OpticStudioは、シングルモードまたはマルチモードファイバの結合をモデル化するために使用することができます。幾何光学的光線を使用してマルチモード ファイバ結合をモデル化するには、多くの横モードをサポートできるように、ファイバ コアの直径が波長の 10 倍以上であることが必要です。2 つまたは 3 つのモードがサポートされていることからファイバがマルチモードである場合は、物理光学を使用する必要があります。この記事でいう「マルチモード」とは、ファイバをライトパイプとして扱うことができる程度の多数のモードがサポートされている状態を意味します。幾何光学的像解析では、物体面で特定のサイズと形状を持つ拡張光源から任意の面に放射照度を生成できます。さらに、評価面で定義可能な閾値よりも大きい入射角の光線を除外できます。ここでは、添付されたサンプル ファイルで幾何光学的像解析機能を使用し、マルチモード ファイバ結合効率を計算する方法を紹介します。

幾何光学的像解析を使用したマルチモード ファイバ結合効率の計算 

この記事の冒頭で示したサンプル ファイルをダウンロードして開きます。このファイルは、コア半径が 0.1 mm で開口数 (NA) が 0.2 のマルチモード ファイバとの結合をモデル化しています。ここでは、ファイバも含めた空気とガラスの界面で発生するフレネル (反射) 損失は無視します。

3D_layout

 

ファイバ コアのサイズは、半径が 0.1 mm の円形アパチャーを像面上で指定することによってモデル化します。このファイルでのアパチャー タイプは「浮動」なので、円形アパチャーのサイズは像の半径で制御します。

Lens_data

 

[解析] (Analysis) タブ → [拡張光源解析] (Extended Scene Analysis) → [幾何学的像解析] (Geometric Image Analysis) を選択して、[幾何学的像解析] (Geometric Image Analysis) ウィンドウを開きます。
 

Geometric Image Analysis

 

用意されているサンプル ファイルには [幾何学的像解析] (Geometric Image Analysis) ウィンドウがすでに存在しています。使用する設定は次のとおりです。

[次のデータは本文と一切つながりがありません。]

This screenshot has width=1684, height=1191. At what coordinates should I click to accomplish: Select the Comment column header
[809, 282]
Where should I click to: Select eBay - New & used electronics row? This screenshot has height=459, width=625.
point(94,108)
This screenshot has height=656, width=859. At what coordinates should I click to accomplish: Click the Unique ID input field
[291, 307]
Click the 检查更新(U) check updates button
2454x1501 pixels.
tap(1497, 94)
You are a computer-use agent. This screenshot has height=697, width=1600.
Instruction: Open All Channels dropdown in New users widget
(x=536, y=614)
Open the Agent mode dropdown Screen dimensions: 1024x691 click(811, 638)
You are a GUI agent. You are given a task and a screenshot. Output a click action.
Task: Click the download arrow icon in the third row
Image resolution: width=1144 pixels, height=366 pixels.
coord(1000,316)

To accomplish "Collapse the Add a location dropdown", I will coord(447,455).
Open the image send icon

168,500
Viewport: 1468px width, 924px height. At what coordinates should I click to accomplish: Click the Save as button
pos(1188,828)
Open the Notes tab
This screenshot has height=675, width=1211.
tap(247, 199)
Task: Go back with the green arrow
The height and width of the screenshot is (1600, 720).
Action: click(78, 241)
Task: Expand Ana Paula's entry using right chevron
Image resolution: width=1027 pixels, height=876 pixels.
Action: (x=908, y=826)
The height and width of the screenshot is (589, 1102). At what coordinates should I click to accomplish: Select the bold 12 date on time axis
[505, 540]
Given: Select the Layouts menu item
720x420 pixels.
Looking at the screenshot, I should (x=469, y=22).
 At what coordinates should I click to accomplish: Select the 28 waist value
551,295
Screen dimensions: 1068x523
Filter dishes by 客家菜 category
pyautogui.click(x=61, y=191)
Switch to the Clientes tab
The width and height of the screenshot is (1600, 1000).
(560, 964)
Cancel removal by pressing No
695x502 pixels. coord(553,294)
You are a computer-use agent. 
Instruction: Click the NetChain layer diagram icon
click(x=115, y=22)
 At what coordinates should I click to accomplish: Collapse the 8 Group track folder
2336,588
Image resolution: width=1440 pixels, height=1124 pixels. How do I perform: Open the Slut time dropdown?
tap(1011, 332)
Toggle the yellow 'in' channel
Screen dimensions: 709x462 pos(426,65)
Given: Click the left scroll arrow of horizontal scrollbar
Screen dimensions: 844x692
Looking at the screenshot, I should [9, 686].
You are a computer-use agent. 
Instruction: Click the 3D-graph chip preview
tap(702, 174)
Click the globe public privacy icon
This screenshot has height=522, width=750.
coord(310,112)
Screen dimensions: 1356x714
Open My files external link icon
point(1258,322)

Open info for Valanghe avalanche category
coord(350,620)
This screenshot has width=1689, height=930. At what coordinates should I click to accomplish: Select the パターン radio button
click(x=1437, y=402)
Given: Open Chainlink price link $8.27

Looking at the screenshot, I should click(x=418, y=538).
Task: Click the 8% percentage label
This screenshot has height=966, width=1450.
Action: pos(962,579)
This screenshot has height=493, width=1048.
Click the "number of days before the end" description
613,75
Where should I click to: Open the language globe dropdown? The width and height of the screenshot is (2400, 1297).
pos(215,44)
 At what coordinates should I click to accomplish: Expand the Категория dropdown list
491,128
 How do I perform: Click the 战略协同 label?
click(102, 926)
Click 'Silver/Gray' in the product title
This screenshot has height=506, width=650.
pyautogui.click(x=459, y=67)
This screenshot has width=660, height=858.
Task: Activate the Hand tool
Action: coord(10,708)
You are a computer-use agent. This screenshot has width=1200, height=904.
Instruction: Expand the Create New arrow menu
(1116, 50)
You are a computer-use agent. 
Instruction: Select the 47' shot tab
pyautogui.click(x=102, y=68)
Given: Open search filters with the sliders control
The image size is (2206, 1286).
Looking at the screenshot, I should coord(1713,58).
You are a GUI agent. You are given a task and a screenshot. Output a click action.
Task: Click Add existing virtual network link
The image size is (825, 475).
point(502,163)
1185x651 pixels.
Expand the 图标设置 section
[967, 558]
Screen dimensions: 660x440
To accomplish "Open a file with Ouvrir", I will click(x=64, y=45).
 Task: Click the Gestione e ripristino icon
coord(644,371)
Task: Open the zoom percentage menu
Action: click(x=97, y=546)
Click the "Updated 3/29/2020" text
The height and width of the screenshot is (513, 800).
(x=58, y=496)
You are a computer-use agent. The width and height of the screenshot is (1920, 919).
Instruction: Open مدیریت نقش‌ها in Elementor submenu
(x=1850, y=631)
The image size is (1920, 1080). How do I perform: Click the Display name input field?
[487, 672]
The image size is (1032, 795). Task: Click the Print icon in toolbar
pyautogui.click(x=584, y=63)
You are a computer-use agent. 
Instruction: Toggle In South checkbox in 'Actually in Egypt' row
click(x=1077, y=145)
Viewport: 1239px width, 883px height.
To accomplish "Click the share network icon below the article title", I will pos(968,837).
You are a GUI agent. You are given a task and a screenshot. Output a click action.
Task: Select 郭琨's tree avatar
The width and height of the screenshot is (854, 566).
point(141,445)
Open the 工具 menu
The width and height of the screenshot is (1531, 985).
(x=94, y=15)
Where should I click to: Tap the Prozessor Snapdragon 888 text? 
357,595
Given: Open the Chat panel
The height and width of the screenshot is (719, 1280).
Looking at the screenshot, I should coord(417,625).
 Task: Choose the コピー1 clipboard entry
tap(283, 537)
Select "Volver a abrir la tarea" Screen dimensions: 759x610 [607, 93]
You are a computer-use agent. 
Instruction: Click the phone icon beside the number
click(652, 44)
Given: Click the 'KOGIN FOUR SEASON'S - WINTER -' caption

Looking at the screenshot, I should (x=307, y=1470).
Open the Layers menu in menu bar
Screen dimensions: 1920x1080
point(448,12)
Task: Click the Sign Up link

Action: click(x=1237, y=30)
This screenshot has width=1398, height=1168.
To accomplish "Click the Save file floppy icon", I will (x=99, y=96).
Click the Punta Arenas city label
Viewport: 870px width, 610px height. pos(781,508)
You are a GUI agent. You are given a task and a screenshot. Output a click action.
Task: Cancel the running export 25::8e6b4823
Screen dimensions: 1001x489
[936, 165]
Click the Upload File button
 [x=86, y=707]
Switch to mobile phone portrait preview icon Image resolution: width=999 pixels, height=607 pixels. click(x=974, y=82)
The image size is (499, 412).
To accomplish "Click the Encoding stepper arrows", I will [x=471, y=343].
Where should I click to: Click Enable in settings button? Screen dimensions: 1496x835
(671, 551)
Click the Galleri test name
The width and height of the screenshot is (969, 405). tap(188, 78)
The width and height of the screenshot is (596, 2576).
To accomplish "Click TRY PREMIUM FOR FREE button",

Geometric Image Analysis_settings

 

受光ファイバの NA を [NA] (NA) ボックスで指定します。点光源が軸上の無限遠に配置されていると想定しているので、[視野サイズ] (Field Size) (拡張光源のサイズ) はゼロであり、[ファイル] (File) オプションで制御する光源の形状は意味を持ちません。評価平面上で対象とする領域は、[画像サイズ] (Image Size) オプションで決まりますが、これはディテクタのサイズと考えることもできます。光線数を 10000 に制限して、計算速度を速くします。

IMAE オペランド

結合効率は 2% をやや上回る値であり、[幾何学的像解析] (Geometric Image Analysis) ウィンドウにテキストで表示されます。

Image_diagram

 

次に、この結合効率が最大になるように像面の位置 (受光ファイバの位置) を最適化します。メリット ファンクション エディタでは IMAE オペランドによって像面での結合効率が得られます。[幾何学的像解析] (Geometric Image Analysis) ウィンドウには、メリット ファンクション エディタに用意されている列の数を上回る数の設定があるので、IMAE オペランドでは前回使用された解析ウィンドウで保存された設定が使用されます。これらの設定は *.CFG コンフィギュレーション ファイルに保存され、[幾何学的像解析] (Geometric Image Analysis) の設定画面で [保存] (Save) ボタンをクリックすると更新されます。
 

Geometric Image Analysis_save

 

この更新により、保存されている設定を使用することで、正しい結合効率が IMAE オペランドに報告されるようになります。この値は、[幾何学的像解析] (Geometric Image Analysis) ウィンドウに報告される値とわずかに異なります。IMAE オペランドでは、さまざまな光線セットがランダムに使用されるからです。

Merit_function_editor

 

面 3 の厚みはすでに変数として設定されているので、[最適化] (Optimize) タブ → [最適化] (Optimize!) をクリックして光学系の最適化を実行できます。

Optimize

 

アルゴリズムとして直交降下法(OD 法) を選択して [開始] (Start) をクリックします。


 

評価関数の値が急激に減少します。最適化が完了したところで [終了] (Exit) をクリックします。メリット ファンクション エディタを更新すると、結合効率がおよそ 54% に向上していることがわかります。これは [幾何学的像解析] (Geometric Image Analysis) ウィンドウでも確認できます。

Image_diagram_2

 

フレネル損失の考慮

次に、N-BK7 を材料とするコアを想定します。ファイバ コアも含め、すべての空気とガラスの界面で発生するフレネル損失を考慮するには、 [幾何学的像解析] (Geometric Image Analysis) の設定で偏光オプションを有効にする必要があります。
偏光計算では、両凸レンズのバルク吸収も考慮されます。

像面でファイバ コアのガラス材料として N-BK7 ガラスを指定し、[幾何学的像解析] (Geometric Image Analysis) の設定で [偏光を使用] (Use Polarization) をチェックします。
 

Use Polarization

 

メリット ファンクション エディタで正しい効率が表示されるように、この解析設定を必ず保存します。
新しい結合効率は 47% をやや上回る値まで低下します。